CIVITAVECCHIA - Dopo due giorni di fermo assoluto, che hanno paralizzato lo scalo, l'autotrasporto prova a rimettersi in marcia. Il caro carburante, lo hanno ribadito in questi giorni, è solo la punta dell'iceberg, ma ci sono tutta una serie di problemi rimasti senza risposta da troppo tempo. E così oggi l'autotrasporto è è pronto a tornare su strada, ma solo se la committenza è disposta ad adeguare le tariffe.
Ieri la situazione è stata piuttosto difficile nello scalo: lo scarico delle merci in container al Rtc, ad esempio, è stato di circa il 5-7% della sua capacità, il traghetto proveniente da Cagliari aveva a bordo solo 9 semi rimorchi rispetto ai 50 soliti. «Non è stato ostacolato l’imbarco sulla portarinfuse - ha spiegato Patrizio Loffarelli di Assotir - gli autotrasportatori hanno dimostrato responsabilità e rispetto; l’intenzione non era certo quella di creare danni, mandando i traffici in altri scali».

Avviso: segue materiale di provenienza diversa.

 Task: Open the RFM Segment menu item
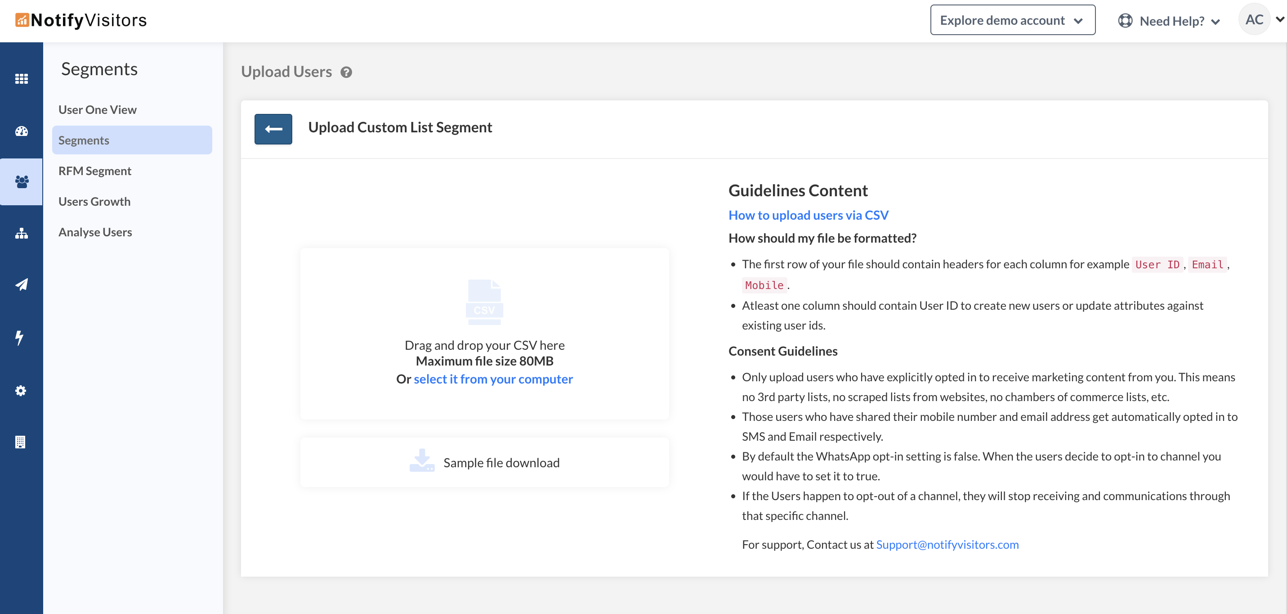95,171
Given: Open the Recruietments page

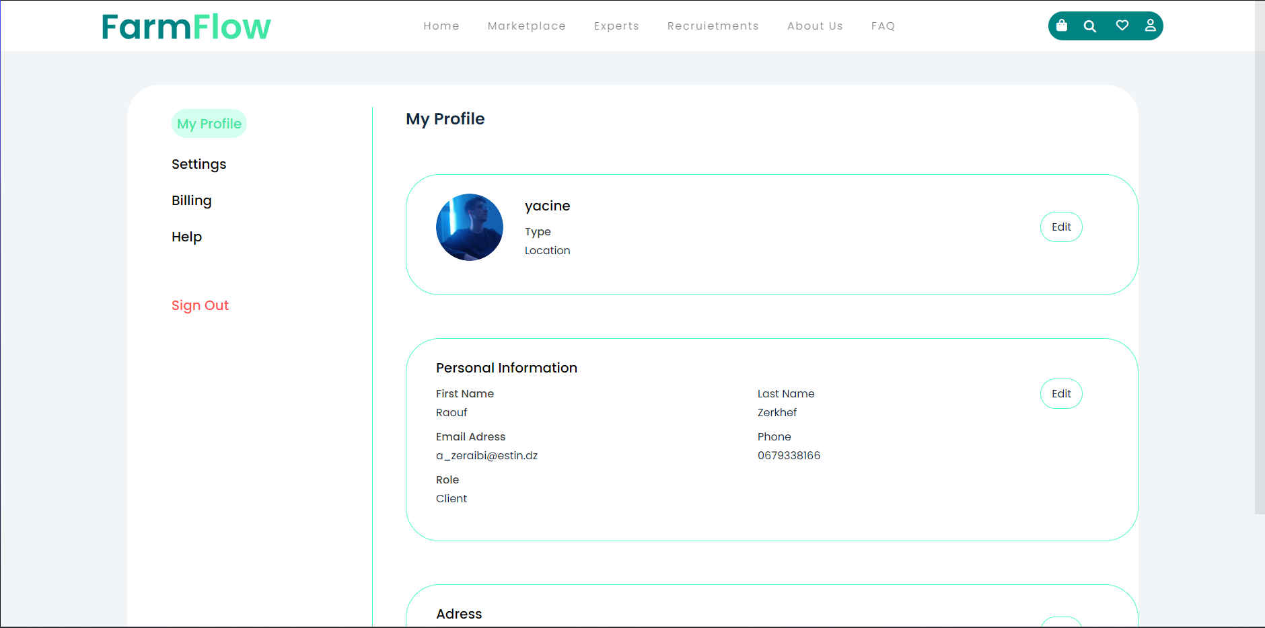Looking at the screenshot, I should click(713, 26).
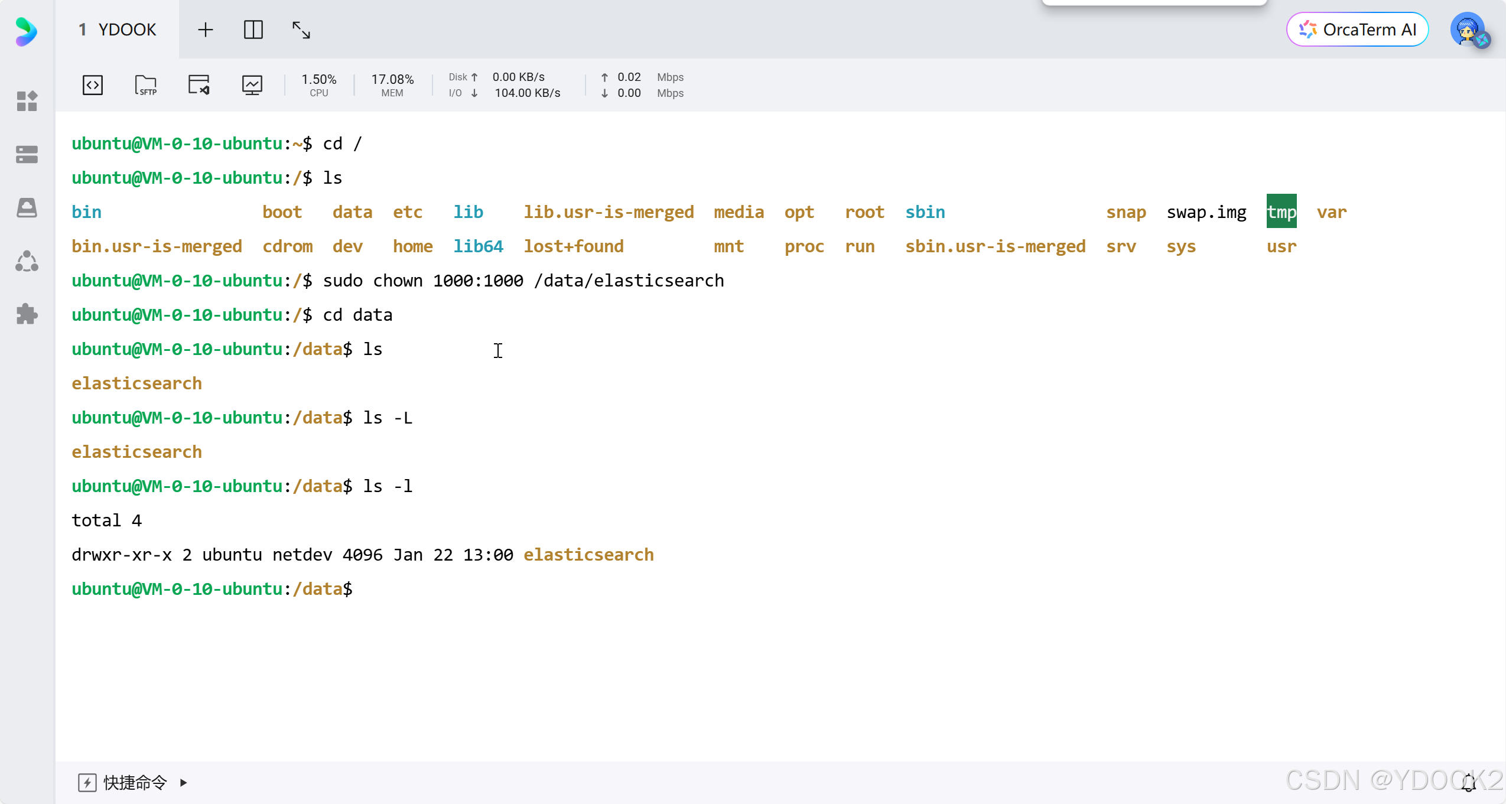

Ma l’attenzione la pretende il settore. La pretende quando chiede che fine abbiano fatto le promesse sui fondi per le Viacard, oppure quando chiede con urgenza - come fatto ieri - un incontro con l’assessore ai trasporti della Regione Mauro Alessandri «per arginare la protesta - ha spiegato Loffarelli - e trovare soluzioni a quanto sta accadendo». D’altronde il settore si è bloccato sia a Civitavecchia che a Gaeta, eppure dalla politica e dalle istituzioni non si sono registrati particolari interventi. A differenza di altre vertenze, anche recenti, ieri e lunedì nei piazzali del porto, tra i lavoratori e le imprese, non si sono visti esponenti politici o istituzionali, ad eccezione dell’Authority e delle forze dell’ordine. «I porti si sono fermati e nessuno sembra se ne sia accorto - ha concluso Loffarelli - abbiamo registrato una scarsa sensibilità da parte della politica tutta; e questo non è un buon segnale, anche se conferma l’autonomia e l’indipendenza dell’autotrasporto».